The track record of government tweaks to American capitalism isn’t encouraging: minimum wage laws that price workers out of jobs; subsidized student loans that inflate college tuition; welfare payments that help remove fathers from families. Often these tweaks end up hurting the very people they are supposed to help. The champions of the Great Society also supposed they were simply tweaking American capitalism. As President Lyndon Johnson said of food stamps, it “weds the best of the humanitarian instincts of the American people with the best of the free enterprise system.”

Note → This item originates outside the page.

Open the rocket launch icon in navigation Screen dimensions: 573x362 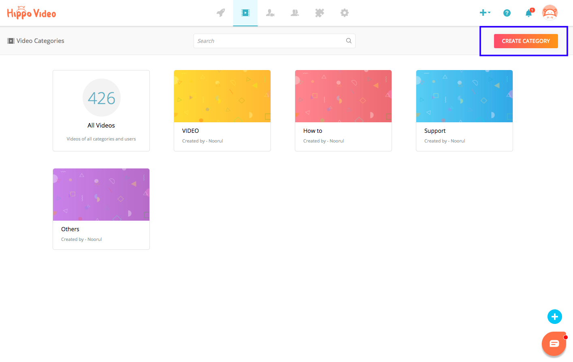[221, 13]
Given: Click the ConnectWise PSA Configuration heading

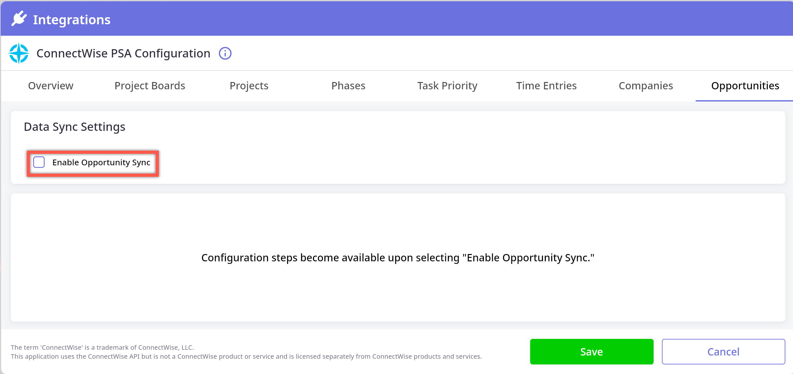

These interventions were not carried out by stupid people with bad intentions. To the contrary, they were implemented by some of our finest minds with the best of intentions.

So when Mr. Rubio and his allies complain that the high priests of capitalism dismiss his ideas out of hand, it isn’t because they believe him stupid or the market status quo incapable of improvements.

To the contrary, it’s because they don’t believe politicians recalibrating the tax code in the name of the common good will bring about the moral economy. It’s because they don’t believe technicians redirecting capital investment will work, or that it can be had with no costs or unintended consequences. Above all, it’s because they believe that trusting Washington to give us a new and improved capitalism by repurposing private companies to serve the priorities of the government rather than those of their owners requires a faith far greater than any ever demanded by the Lord.

HKO

An excellent response to capitalism’s newest reformers. Read the whole piece.  For another from Kevin Williamson, read Marco Rubio’s Half Baked Political Philosophy and Jonah Goldberg’s Opponents of ‘Unfettered Capitalism’ Are Fighting a Phantom .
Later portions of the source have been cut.